*Exercise text:*
────
A road to changes
Utho Ngathi
People living in with disabilities are often left to their own devices, especially in rural regions. The aid organization Utho Ngathi Disabilty helps in many ways.
The number of people living with disabilities in the southern African region is estimated to be over 18 million people – that’s at least ten percent of the total population. People with handicaps are often left to their own devices, especially in rural regions. “In many cases, people with handicaps are housebound and live outside the village community. Our goal is to integrate them into community life”, says Andreas Wörster, the founder of the aid organization Utho Ngathi Disabilty Projects, from Siegen, Germany. He is familiar with the realities of the situation, as he has lived in South Africa for the past 27 years. He is sure that integration can happen successfully through education, the development of individual capabilities, and an adequate living.
────
*Supplied entries:*
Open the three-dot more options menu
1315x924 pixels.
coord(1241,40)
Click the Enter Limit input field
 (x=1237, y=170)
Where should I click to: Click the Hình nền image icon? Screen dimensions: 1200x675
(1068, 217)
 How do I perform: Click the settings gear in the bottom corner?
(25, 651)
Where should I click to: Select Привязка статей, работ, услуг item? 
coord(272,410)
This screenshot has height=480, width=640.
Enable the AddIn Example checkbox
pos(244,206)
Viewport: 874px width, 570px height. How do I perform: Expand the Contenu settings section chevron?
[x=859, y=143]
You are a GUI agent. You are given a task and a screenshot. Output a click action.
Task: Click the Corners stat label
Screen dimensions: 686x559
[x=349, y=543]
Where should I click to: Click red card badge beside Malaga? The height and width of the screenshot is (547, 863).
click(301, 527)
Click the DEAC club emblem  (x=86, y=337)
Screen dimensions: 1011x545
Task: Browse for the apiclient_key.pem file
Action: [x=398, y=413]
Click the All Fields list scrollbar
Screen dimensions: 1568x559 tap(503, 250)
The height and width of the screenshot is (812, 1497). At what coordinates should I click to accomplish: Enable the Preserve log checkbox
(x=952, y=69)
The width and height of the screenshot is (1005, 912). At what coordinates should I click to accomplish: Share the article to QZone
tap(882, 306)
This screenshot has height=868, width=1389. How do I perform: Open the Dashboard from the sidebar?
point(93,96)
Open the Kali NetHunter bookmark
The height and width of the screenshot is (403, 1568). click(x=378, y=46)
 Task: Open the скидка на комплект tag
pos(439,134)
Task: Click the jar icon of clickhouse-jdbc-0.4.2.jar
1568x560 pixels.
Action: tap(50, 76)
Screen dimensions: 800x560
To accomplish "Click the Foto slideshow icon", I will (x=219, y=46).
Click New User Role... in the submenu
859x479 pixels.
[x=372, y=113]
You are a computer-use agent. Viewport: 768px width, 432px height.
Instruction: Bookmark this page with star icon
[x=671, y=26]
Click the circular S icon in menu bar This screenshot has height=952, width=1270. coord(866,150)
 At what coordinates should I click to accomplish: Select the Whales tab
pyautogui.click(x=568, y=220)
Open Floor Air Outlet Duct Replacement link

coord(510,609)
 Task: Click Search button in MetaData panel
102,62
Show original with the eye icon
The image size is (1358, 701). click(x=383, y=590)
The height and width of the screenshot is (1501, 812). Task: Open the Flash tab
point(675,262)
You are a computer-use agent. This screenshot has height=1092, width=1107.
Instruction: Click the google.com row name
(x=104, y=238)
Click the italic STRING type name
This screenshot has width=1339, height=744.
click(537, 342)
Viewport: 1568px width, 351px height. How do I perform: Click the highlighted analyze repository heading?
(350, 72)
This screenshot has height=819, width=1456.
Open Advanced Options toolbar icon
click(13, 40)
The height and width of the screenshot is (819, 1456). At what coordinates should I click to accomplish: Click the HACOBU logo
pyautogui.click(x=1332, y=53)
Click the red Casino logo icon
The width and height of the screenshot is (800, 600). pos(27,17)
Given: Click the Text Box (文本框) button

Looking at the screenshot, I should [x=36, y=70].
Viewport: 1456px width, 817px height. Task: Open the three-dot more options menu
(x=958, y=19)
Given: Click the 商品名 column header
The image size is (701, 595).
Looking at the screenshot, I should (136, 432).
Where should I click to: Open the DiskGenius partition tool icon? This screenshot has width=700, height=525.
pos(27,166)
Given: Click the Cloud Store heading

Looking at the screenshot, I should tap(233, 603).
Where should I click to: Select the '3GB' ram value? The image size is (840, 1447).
────
*Activity:* Reproduce the Utho Ngathi text in full, word for word. Work only from the Utho Ngathi text and not from the entries.

*Task solution:*
A road to changes
Utho Ngathi
People living in with disabilities are often left to their own devices, especially in rural regions. The aid organization Utho Ngathi Disabilty helps in many ways.
The number of people living with disabilities in the southern African region is estimated to be over 18 million people – that’s at least ten percent of the total population. People with handicaps are often left to their own devices, especially in rural regions. “In many cases, people with handicaps are housebound and live outside the village community. Our goal is to integrate them into community life”, says Andreas Wörster, the founder of the aid organization Utho Ngathi Disabilty Projects, from Siegen, Germany. He is familiar with the realities of the situation, as he has lived in South Africa for the past 27 years. He is sure that integration can happen successfully through education, the development of individual capabilities, and an adequate living.